Something seems very wrong here, because the report is that the Supreme Court has unanimously held in Riley v. California (NYT, SCOTUSblog, opinion) that the police need to get a warrant before rummaging through the cellphone of someone they've arrested.
Have the terrorists finally won?
The opinion, apparently written by someone posing as Justice Roberts, is quite broad and there's no reason it shouldn't apply to laptop computers, for example. In fact, the Court specifically notes that "many of these devices [cellphones] are in fact minicomputers that also happen to have the capacity to be used as a telephone. They could just as easily be called cameras, video players, rolodexes, calendars, tape recorders, libraries, diaries, albums, televisions, maps, or newspapers." The Court holds that the privacy interests involved are too strong, and the government's counter-arguments too weak, to justify an exception to the warrant requirement. In short, "[o]ur answer to the question of what police must do before searching a cell phone seized incident to an arrest is accordingly simple—get a warrant."
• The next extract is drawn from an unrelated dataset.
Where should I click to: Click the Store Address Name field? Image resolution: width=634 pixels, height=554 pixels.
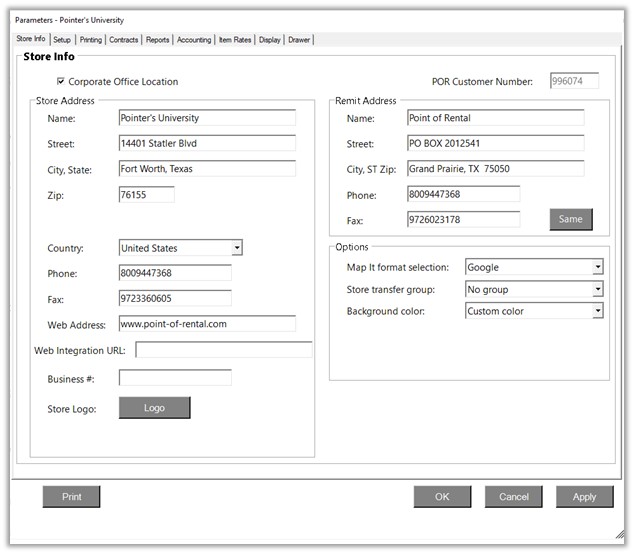[206, 118]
Step two: get other judges to stop handing out warrants like Halloween candy. But step one is good.
Or at least it seems that way. Someone has clearly kidnapped at least some of the justices, and so there must be more to the story.
Justice Alito seems to have freed himself in time to write a quick concurrence. He says that (1) he believes the rule allowing searches incident to arrest is much broader than people think it is (i.e., wasn't originally based on officer safety but on "the need to obtain probative evidence"—which I think would justify any search); and (2) he would be happy to reconsider the result in this case if legislators enacted laws that drew reasonable distinctions based on categories of information "or perhaps other variables." Great—they'll come up with some "other variables" all right. Thanks for suggesting that.
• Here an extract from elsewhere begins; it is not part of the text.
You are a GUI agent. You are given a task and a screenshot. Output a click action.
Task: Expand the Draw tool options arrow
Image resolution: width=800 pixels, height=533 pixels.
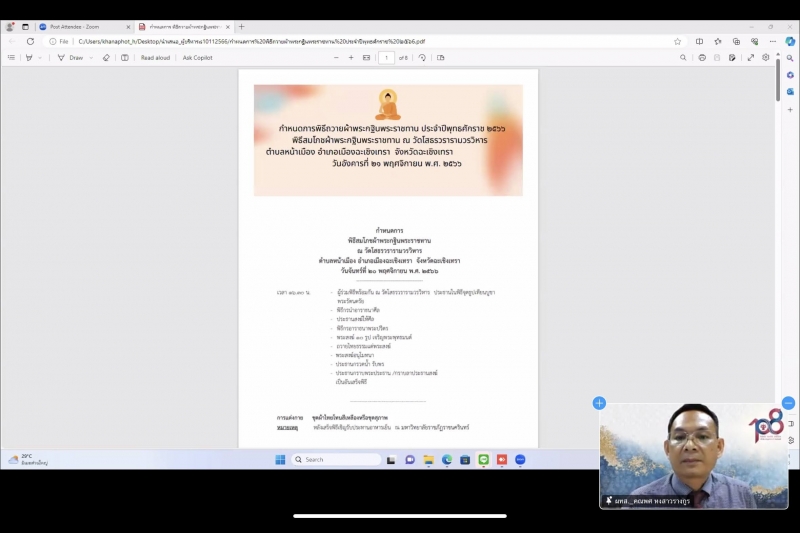pos(92,58)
But worrieth not, sayeth Alito; trusteth in thy elected officials. Indeed, "[i]t would be very unfortunate," he concludes, "if privacy protection in the 21st century were left primarily to the federal courts using the blunt instrument of the Fourth Amendment." Seriously?
Given what our elected officials have been up to over the past 13 years, I don't see "the blunt instrument of the Fourth Amendment" as the problem. (The elected Obama administration argued that searching a cellphone is "materially indistinguishable" from searching a physical container, which the Roberts-impersonator said was "like saying a ride on horseback is materially indistinguishable from a flight to the moon.") Personally I would like to see a lot more elected heads get knocked with it, and this is a pretty good start.